Jímútaváhana (starting from a throbbing of his right eye).[1]

My right eye throbs, though I have no object of desire. Yet the saying of the wise cannot prove false. What, then, can this portend?


Vidúshaka.

It shows undoubtedly that some loved object is at hand.


Jímútaváhana.

It must be as you say.


Vidúshaka (looking on all sides).

O friend, look! look! Here in good truth is all the appearance of an ascetic grove, resplendent with unusually thick and dense trees, its crowd of young animals reclining at ease unalarmed, and its smoke freely issuing laden with scent from the sacrificial ghee.


Jímútaváhana.

You conjecture rightly.
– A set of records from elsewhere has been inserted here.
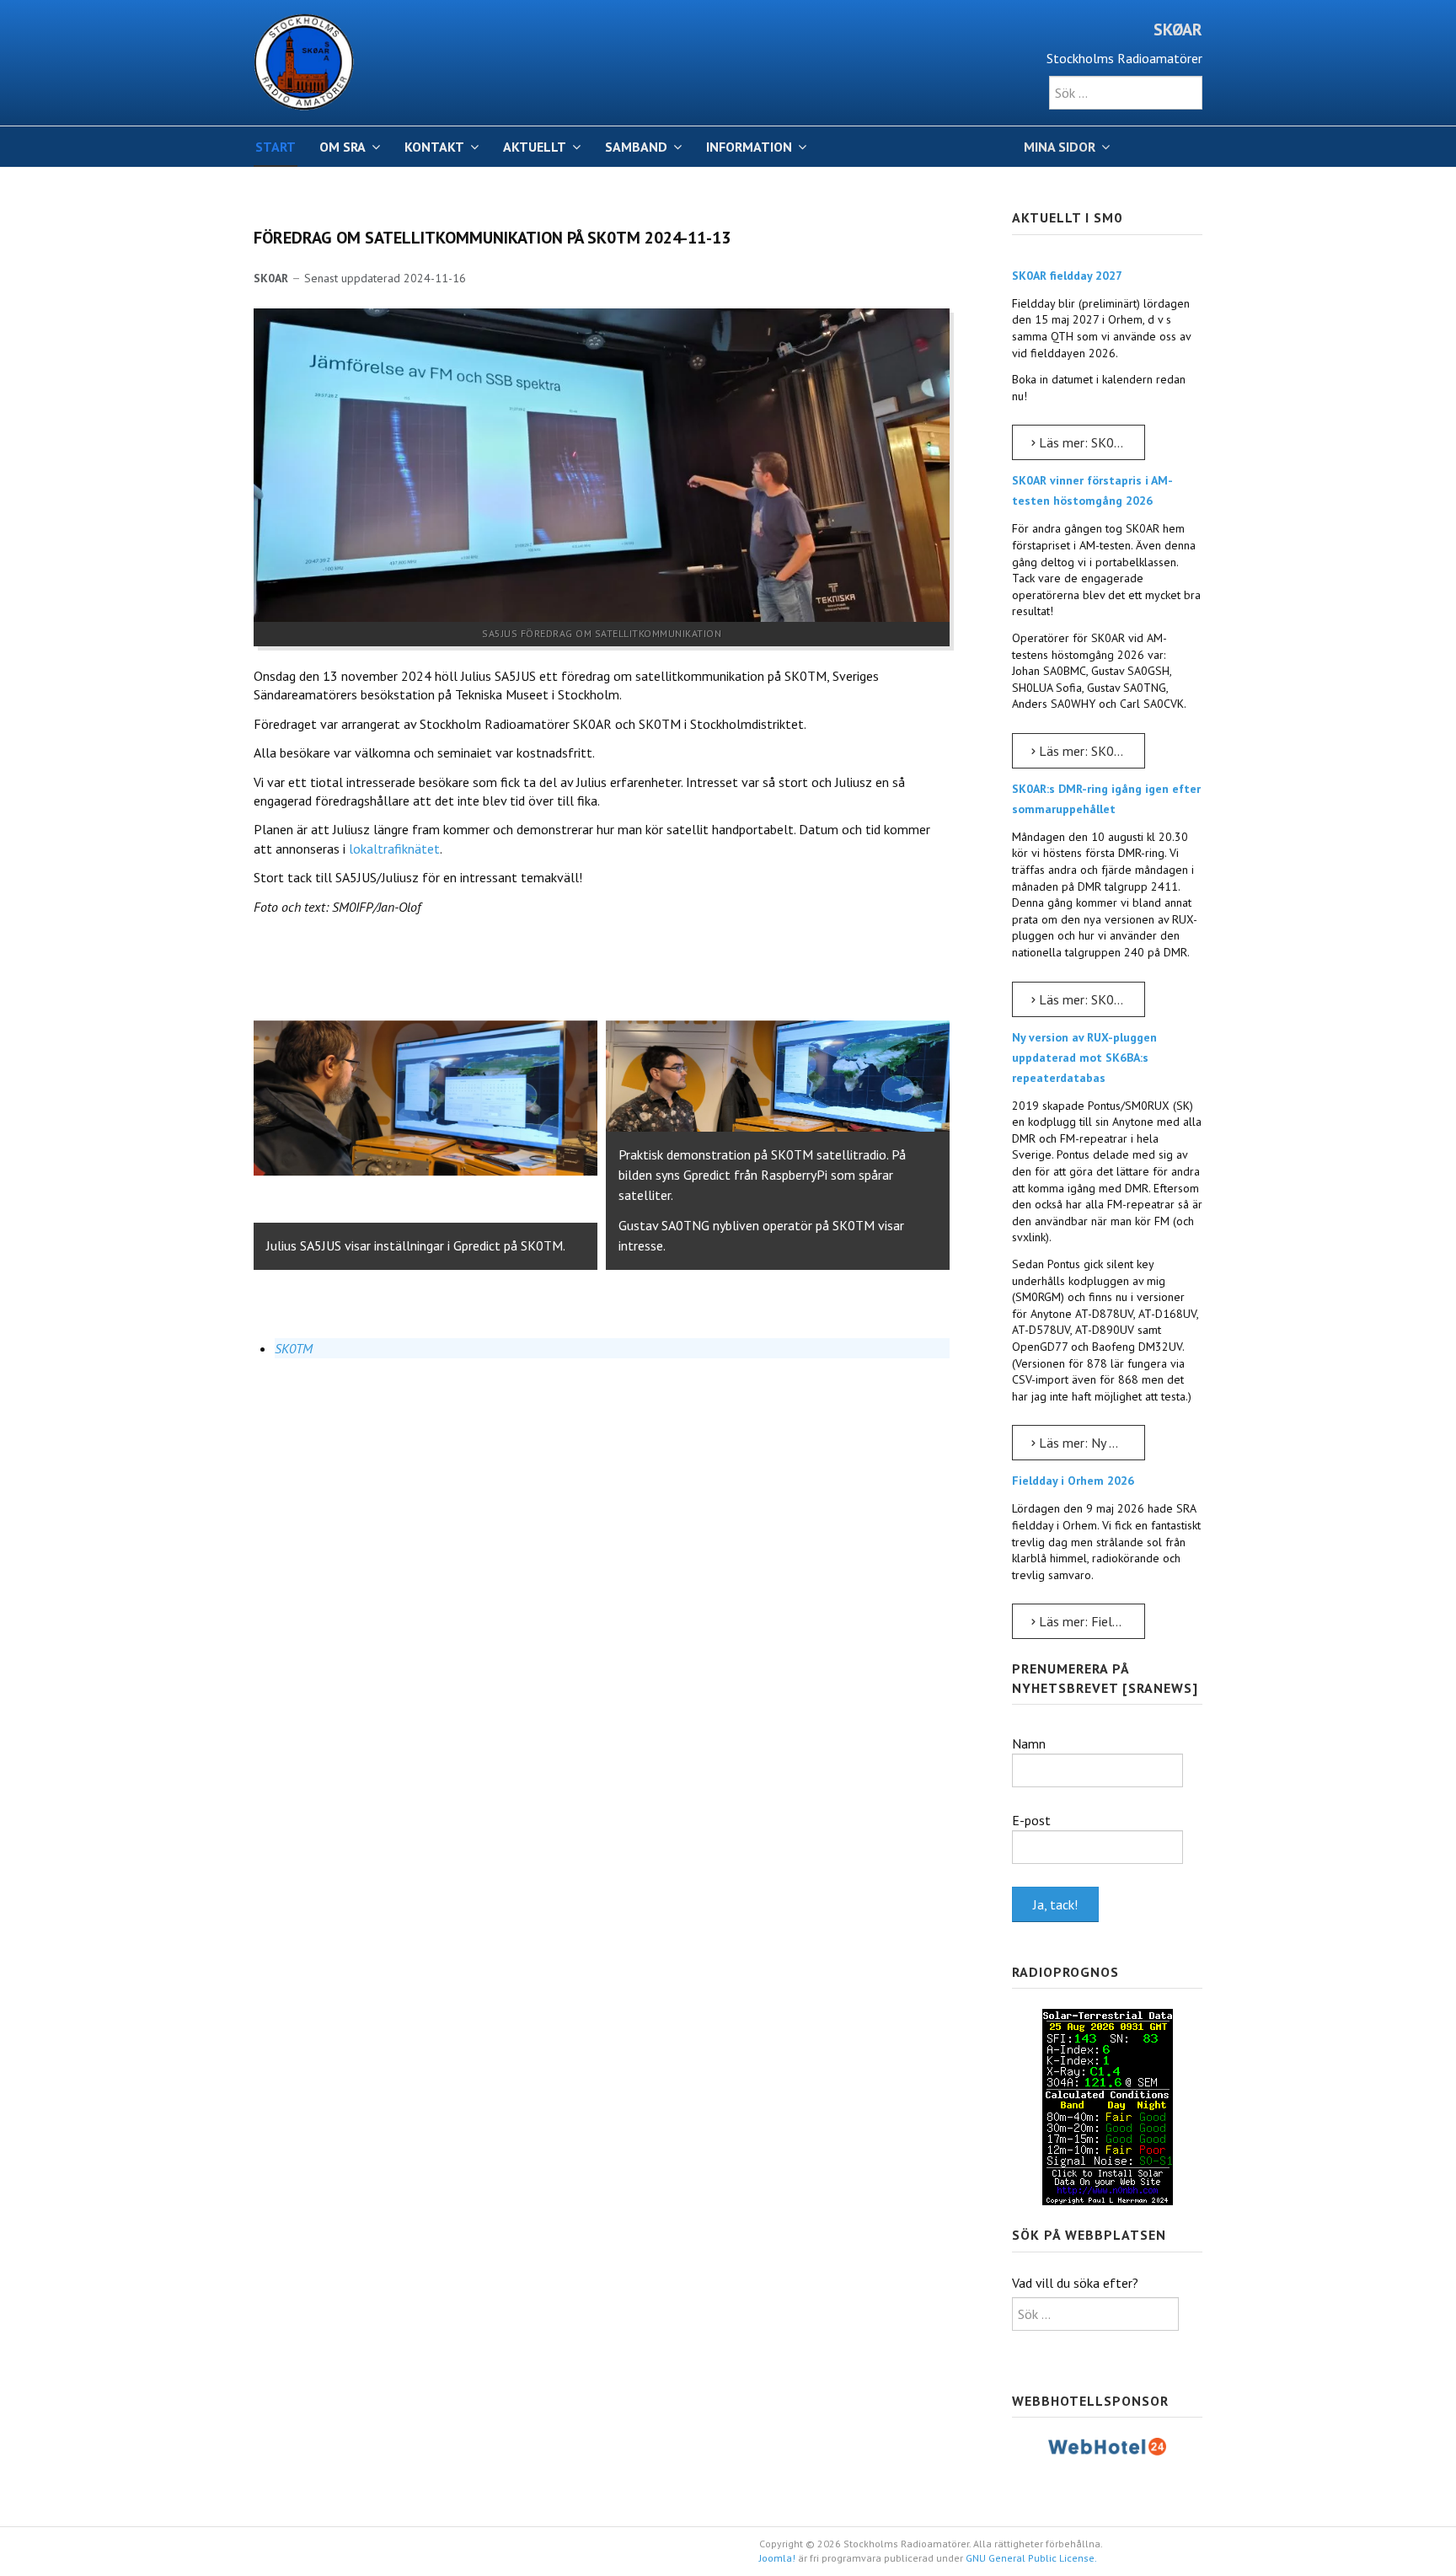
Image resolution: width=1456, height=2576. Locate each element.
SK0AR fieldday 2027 (1067, 275)
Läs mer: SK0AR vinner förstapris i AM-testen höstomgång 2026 (1090, 750)
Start (275, 146)
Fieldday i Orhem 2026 (1073, 1480)
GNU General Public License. (1031, 2558)
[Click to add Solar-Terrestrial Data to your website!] (1107, 2105)
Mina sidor (1059, 146)
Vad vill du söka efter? (1075, 2282)
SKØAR (1178, 29)
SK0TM (294, 1348)
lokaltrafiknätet (394, 848)
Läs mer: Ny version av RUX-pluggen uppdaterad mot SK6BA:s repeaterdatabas (1090, 1442)
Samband (636, 146)
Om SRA (342, 146)
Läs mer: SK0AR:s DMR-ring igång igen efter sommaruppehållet (1090, 999)
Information (749, 146)
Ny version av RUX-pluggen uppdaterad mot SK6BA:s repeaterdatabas (1084, 1057)
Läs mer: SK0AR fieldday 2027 (1090, 442)
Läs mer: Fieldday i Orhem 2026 (1090, 1621)
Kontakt (434, 146)
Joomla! (777, 2558)
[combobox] (1125, 93)
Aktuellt (534, 146)
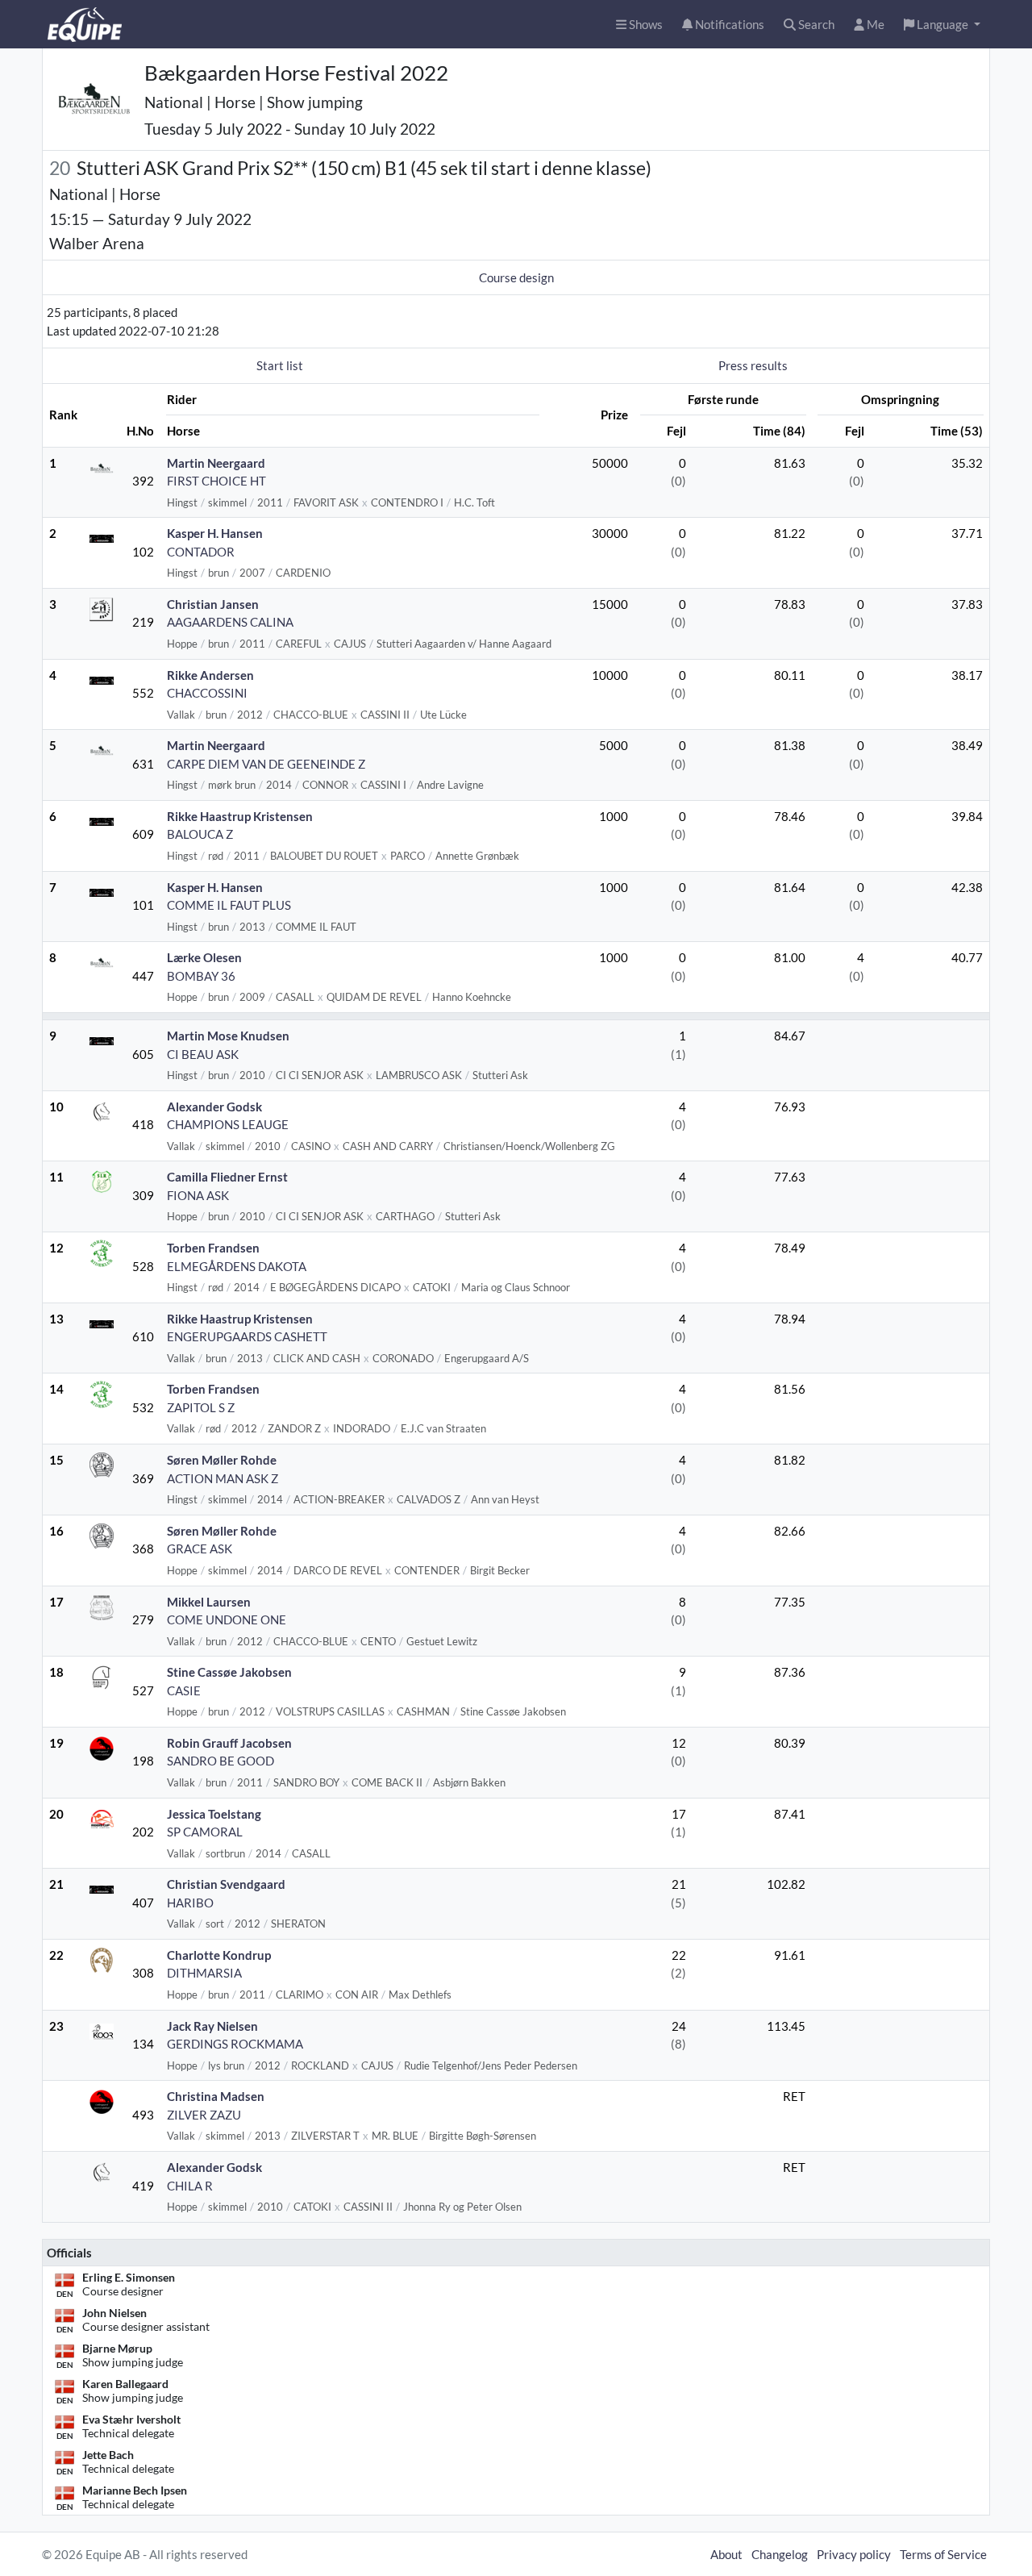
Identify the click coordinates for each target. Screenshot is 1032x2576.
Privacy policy (854, 2554)
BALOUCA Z (200, 834)
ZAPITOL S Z (201, 1407)
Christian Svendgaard (226, 1884)
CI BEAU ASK (203, 1054)
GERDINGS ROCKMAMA (235, 2043)
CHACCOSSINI (207, 693)
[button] (942, 24)
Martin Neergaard (216, 463)
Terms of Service (943, 2554)
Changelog (779, 2554)
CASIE (184, 1690)
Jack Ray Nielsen (212, 2026)
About (726, 2554)
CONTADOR (201, 551)
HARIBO (190, 1902)
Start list (279, 365)
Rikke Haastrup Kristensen (240, 816)
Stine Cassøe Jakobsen (229, 1672)
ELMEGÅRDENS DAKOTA (236, 1266)
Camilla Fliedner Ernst (227, 1176)
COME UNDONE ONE (226, 1619)
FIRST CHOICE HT (216, 480)
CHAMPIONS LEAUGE (228, 1124)
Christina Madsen (215, 2096)
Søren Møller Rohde (222, 1460)
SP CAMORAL (205, 1831)
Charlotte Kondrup (219, 1955)
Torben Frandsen (213, 1247)
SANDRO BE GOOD (220, 1760)
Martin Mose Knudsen (228, 1035)
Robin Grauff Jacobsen (229, 1743)
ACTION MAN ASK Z (222, 1478)
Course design (516, 277)
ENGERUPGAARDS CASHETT (247, 1336)
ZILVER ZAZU (204, 2114)
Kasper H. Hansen (215, 533)
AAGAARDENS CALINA (230, 622)
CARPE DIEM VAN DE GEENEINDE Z (266, 764)
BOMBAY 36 (201, 976)
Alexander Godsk (214, 1106)
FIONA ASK (198, 1195)
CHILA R (190, 2185)
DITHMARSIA (204, 1972)
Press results (753, 365)
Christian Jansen (213, 604)
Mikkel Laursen (209, 1601)
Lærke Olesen (204, 957)
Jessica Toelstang (214, 1814)
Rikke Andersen (210, 675)
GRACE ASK (199, 1548)
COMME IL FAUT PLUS (229, 905)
This is an ascetic grove. The bark of the trees is stripped off for clothing, though not in too wide strips, as if out of pity for them. The pure water of the cascade has broken fragments of old waterpots[2] just visible at the bottom; and here and there appear the broken girdles of munja grass[3] cast off

  1. The Hindus believe that the throbbing of the right eye or arm is a good omen for a man, but of the left, a bad omen. The reverse of this holds in the case of a woman.
  2. Compare Manu II. 64:—"His girdle, his deerskin, his staff, his sacrificial cord, and his waterpot, he must throw into the water when they are worn out, and take others with sacred texts."
  3. Munja-grass, the Saccharum munja, from the fibres of which the string is prepared to form the thread worn by the Brahmans. Manu II. 43.